Oh yay, the anti-recap autist is here>>12539432>LCR meter nor an oscilliscopeA decent one of either of those is not going to be cheap, $300-500 at best unless you get garbage-tier ones that are mostly placebos. It's not something someone who isn't already experienced and skilled in electronics work is likely to have lying around. Especially LCR meters. Those $30 trash ones you can find on Amazon and Aliexpress might as well be listed under the toys section. But yes, I don't recap my consoles just for the hell of it, I do it when there are problems that could be related to caps or I can literally see bursted caps.Too bad your entire post reads like it was written by the kind of person who would refuse to replace a broken spark plug in their engine because then it would not be "authentic".
>>12538971>I've never heard of anyone recapping controllersMostly smd components in those. Heat and power cycles are what kill electrolytic caps.

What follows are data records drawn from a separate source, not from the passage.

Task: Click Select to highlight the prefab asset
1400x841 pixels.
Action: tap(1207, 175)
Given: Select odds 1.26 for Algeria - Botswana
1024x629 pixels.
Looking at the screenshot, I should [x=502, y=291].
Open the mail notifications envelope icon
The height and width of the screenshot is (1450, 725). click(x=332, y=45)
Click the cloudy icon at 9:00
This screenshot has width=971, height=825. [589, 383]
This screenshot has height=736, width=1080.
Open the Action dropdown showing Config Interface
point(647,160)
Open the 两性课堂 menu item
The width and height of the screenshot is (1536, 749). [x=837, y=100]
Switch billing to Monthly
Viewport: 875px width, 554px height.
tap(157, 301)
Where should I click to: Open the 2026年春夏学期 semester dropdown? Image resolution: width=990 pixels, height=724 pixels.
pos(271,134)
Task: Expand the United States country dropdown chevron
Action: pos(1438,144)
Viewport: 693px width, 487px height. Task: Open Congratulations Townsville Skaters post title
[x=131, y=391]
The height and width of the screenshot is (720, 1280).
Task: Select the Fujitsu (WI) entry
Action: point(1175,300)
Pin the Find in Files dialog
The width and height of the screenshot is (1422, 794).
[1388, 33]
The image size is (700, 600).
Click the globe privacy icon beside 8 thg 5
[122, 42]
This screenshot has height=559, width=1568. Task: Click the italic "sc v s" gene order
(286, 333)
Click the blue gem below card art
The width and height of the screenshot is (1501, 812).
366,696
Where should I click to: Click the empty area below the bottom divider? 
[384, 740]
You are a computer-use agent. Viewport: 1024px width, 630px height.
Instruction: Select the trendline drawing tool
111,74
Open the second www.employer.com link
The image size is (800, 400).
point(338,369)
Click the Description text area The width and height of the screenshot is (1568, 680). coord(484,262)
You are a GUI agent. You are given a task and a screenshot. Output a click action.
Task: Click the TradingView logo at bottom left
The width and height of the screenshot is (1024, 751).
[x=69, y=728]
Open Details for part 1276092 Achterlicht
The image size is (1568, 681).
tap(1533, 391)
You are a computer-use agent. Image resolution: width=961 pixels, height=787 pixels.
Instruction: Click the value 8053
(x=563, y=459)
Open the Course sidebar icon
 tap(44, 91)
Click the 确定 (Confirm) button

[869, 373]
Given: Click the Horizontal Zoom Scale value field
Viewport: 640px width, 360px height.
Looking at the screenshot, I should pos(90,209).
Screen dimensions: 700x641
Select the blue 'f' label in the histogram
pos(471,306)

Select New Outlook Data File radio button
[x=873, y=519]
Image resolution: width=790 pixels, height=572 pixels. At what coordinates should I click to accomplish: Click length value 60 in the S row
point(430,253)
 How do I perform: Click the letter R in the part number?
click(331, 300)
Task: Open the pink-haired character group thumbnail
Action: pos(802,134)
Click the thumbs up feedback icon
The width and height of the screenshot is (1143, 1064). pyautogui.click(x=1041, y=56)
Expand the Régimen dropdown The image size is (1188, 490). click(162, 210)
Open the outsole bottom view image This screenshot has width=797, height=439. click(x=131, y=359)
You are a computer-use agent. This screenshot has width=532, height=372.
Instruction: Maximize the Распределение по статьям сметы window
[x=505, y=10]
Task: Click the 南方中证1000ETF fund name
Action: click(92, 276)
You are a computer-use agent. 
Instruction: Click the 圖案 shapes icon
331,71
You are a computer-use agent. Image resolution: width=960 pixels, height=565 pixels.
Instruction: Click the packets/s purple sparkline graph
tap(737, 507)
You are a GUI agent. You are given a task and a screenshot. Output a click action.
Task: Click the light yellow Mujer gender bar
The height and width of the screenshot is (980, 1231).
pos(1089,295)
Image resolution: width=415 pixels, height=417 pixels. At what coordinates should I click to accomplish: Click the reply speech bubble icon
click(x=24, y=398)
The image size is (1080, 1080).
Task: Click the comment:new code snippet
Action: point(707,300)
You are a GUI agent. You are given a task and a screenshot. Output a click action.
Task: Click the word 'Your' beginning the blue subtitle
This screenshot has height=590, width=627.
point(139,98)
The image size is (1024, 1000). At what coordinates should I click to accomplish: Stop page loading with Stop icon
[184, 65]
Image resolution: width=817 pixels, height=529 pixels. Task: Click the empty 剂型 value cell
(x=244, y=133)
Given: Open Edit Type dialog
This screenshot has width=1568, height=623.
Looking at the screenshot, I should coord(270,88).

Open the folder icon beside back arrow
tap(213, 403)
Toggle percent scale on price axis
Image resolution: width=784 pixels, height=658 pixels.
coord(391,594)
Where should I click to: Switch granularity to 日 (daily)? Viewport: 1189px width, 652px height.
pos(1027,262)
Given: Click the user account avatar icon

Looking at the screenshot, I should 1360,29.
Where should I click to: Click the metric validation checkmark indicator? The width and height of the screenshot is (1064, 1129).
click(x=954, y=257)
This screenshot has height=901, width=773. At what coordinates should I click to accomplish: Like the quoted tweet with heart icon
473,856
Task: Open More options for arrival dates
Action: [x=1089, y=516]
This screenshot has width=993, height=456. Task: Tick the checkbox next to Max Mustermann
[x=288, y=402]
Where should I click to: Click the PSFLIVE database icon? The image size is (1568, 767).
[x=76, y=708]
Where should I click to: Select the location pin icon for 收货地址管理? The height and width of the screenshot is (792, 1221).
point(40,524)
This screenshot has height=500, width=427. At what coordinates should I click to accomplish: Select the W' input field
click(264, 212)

>>12539756Picrel lcr testers from aliexpress are actually pretty good.
>>12538971>mod the console adding heatsinks and fans to cool the capacitors.>capacitors will last 45 to 50 years if properly done.Is that so hard to do or too retarded to do that.
>>12540008Like I said, they are basically toys. The latest models even have a common complaint of it constantly reporting the wrong pins for transistors.
>>12539756Is anti-recap autist tranny smith or someone else?
>>12540051Perfectly fine for a hobbyist.
>>12539742hi glorp
>>12538971i had to recap a 1chip SNES because it had garbled sound. fixed it right up.
>>12539565what you're describing sounds more like memorywhat they are usually used for is little bufferslike something is suddenly drawing a lot of power affecting other parts in the circuit, a capacitor can release its stored reservoir to compensate for it and keep the circuit stablekinda how grid energy storage is supposed to do for a national grid
>>12538971Failing caps is a meme like dick rot. The only exception is the original Xbox clock capacitor.
>>12539432Not /vr/ related, but I recently recapped an old PSU that wasn't working, and now it works.I don't own an LCR meter or an oscilloscope, but all the electrolytic caps had the wrong capacitance when measured out of circuit with a multi-meter.
>>12538971The only things you should recap are known bad capacitors. Either visually or functionally faulty ones, or capacitor types/manufacturers known to be commonly faulty.There is no point recapping something like an Original Xbox power supply or a Genesis Model 1 as they're known to use good components, and if it just straight up doesn't work at all then you'll need to do actual diagnosis instead of throwing shit at the wall and seeing what sticks.But recapping something like an Amiga 1200 or any PC motherboard from the early 2000's even if they still function makes perfect sense as they're known to use components that will fail eventually.
>>12542105>But recapping something like an Amiga 1200 or any PC motherboard from the early 2000's even if they still function makes perfect sense as they're known to use components that will fail eventually.every component of pretty much anything will fail at some point.